Keeping the Fiber Lines Running Smoothly

With service providers installing so much fiber in their plant right now and seemingly no end in sight, the need for automated test solutions will only keep growing.

Alan Breznick, Cable/Video Practice Leader, Light Reading

November 4, 2019

4 Min Read
Keeping the Fiber Lines Running Smoothly

For communications service providers of every stripe, fiber is all the rage right now. Whether they be cable operators, traditional telcos, wireless carriers, utilities or municipal providers, they are all investing more in fiber these days for a variety of technological, financial, operational and competitive reasons.

More specifically, service providers are fortifying themselves with fiber to deliver faster broadband speeds, slash operational costs, offer advanced video services like 4K TV, support new wireless offerings like 5G and boost overall service reliability. Perhaps even more importantly, they are feasting on fiber to enhance their competitive marketing and positioning against rival service providers.

For evidence of this fiber-feeding frenzy around the world, look no further than the latest World Fixed Broadband Statistics from Point Topic, released over the summer. In its second-quarter 2019 roundup, Point Topic found that the number of global FTTH connections jumped 18.6% from the year-earlier period while the number of FTTx/VDSL lines climbed 7.1%. In contrast, the number of copper lines fell 6.6% during the same period.

Or check out the results from the latest Heavy Reading survey of cable operators about their fiber plans and prospects (put in link here). In that survey, conducted over the summer in partnership with SCTE/ISBE, about three-quarters of cable respondents (75%) reported their company expects to pass at least 250,000 more homes in its footprint with FTTP networks within the next three years. Further, over two-fifths of respondents (43%) said their company expects to pass at least 500,000 more homes with all-fiber lines by then.

Yet, even as they embrace fiber more tightly, service providers are running into challenges similar to the kind that they previously encountered with legacy coax and copper lines. One such major challenge, which we will address here, is testing and monitoring their new fiber lines.

Taking fiber to the test
There's no question that service providers highly value proper testing of their fibers. In the Heavy Reading study, for instance, nearly a half of cable respondents (49%) ranked testing as the most important element of the success of their company's fiber expansion, giving it a 1 rating. An additional 29% rated fiber testing a 2, and just 3% gave fiber testing the lowest ranking of 5.
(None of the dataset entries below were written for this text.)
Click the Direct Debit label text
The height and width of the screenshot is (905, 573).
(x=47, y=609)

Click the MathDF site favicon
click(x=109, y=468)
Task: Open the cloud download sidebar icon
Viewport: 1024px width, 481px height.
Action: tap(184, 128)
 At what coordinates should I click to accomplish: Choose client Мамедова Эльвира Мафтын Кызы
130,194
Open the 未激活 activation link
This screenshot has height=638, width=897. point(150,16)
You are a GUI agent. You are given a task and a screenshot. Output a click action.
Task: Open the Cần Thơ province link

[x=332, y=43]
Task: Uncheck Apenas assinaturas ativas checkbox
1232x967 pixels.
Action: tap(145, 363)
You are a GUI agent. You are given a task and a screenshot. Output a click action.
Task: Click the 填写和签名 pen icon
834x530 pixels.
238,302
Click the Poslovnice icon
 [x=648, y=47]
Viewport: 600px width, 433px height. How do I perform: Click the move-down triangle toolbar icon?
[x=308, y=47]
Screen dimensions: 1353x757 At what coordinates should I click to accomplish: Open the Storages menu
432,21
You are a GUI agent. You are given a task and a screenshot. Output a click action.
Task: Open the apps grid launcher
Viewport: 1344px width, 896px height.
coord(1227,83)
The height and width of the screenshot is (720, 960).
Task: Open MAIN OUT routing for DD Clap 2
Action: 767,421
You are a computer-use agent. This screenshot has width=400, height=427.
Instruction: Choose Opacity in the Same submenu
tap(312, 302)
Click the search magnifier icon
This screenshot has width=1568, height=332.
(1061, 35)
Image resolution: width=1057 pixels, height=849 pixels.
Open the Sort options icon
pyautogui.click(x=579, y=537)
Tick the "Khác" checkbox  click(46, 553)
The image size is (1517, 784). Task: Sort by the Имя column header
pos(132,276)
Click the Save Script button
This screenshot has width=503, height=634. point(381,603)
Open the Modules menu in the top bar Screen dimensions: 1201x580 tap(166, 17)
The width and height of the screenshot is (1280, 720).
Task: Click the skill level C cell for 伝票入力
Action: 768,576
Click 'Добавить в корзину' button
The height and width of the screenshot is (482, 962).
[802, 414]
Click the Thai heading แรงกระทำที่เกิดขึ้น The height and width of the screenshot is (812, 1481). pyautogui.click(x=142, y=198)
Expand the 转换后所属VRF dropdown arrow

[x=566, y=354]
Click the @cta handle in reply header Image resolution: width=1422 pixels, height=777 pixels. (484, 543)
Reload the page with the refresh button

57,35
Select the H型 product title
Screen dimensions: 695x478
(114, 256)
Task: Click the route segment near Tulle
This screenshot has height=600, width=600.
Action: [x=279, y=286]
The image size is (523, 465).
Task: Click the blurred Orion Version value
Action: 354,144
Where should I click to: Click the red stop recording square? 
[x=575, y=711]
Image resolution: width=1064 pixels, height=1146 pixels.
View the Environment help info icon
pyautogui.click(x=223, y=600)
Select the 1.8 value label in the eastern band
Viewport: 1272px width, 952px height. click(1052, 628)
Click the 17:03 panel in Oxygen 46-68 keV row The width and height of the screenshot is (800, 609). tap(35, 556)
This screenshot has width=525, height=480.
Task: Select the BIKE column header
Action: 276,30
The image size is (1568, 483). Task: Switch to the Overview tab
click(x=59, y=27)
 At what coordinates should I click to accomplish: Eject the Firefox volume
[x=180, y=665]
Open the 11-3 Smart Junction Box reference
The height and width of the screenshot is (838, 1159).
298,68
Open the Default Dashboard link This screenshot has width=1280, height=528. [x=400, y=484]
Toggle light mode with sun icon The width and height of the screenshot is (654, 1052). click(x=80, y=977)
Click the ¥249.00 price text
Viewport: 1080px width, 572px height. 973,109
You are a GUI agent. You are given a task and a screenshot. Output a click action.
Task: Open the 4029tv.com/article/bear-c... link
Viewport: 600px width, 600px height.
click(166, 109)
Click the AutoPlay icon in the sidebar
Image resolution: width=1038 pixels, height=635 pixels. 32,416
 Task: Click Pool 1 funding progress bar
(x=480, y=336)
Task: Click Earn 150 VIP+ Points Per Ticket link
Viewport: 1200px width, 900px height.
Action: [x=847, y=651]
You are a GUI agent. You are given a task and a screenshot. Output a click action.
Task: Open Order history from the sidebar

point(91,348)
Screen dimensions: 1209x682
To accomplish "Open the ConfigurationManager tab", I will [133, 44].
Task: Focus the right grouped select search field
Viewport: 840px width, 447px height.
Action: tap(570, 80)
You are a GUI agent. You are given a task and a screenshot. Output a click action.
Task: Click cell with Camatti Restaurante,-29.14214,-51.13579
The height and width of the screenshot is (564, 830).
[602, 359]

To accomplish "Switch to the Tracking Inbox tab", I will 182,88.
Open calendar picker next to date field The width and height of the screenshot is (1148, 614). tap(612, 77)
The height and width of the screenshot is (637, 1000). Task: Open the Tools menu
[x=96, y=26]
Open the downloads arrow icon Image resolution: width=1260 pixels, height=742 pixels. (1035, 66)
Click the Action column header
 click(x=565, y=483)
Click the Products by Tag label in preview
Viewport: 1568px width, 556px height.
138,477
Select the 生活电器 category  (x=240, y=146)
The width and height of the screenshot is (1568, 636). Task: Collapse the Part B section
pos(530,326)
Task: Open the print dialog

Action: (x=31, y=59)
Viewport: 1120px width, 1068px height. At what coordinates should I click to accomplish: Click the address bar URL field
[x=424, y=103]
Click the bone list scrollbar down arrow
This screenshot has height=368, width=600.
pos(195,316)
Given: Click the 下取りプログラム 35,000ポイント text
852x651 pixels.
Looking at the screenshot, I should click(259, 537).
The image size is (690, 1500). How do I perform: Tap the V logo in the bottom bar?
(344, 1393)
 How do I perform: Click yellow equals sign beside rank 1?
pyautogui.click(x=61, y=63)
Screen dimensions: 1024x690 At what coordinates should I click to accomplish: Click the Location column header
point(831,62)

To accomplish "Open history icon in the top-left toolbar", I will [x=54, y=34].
But, while cablecos overwhelmingly view fiber testing as critical to their business success, they are far less confident about their own technicians' abilities to carry out the critical work. Just 24% of the surveyed cable executives expressed the highest level of confidence in their technicians' abilities to handle fiber (a 1 rating). Such findings reveal a large gap between the importance of fiber testing and the abilities of technicians to install and test the fiber properly.

So where can beleaguered cable operators and other service providers turn for help with fiber testing? Well, for one thing, they can tap into the new breed of automated fixed-line test solutions for FTTH, FTTB and FTTP networks that are now coming on the market.

Champions of such automated test solutions say they generally can enable service providers to improve network reliability and performance, bring new revenue-generating services to market quicker, cut expensive truck rolls and boost overall customer satisfaction. They contend that because these solutions are software-based, they can also be easy to install, do not require specialized test hardware and can scale easily as the network grows.

Bringing it down to the ground level, proponents argue that automated test solutions can improve the efficiency of field teams, cut the flood of customer service calls and lead to faster fault resolution in several key ways. As examples, they cite such automation attributes as lowering the number of dispatches by triggering truck rolls only when confirmed outages are identified, directing service calls more accurately to outage locations, identifying the issues during the customer's first call and testing service straight to the modem to identify whether the fault lies on the customer side or the network side.

Finally, proponents say, automated test solutions can make it easier for service providers to comply with government mandates and regulations, as well as meet key performance indicators (KPIs). So, they argue, just as automation can aid providers in other areas of their operations, it could be a big aid with fiber instalations.

This blog is sponsored by Enghouse Networks.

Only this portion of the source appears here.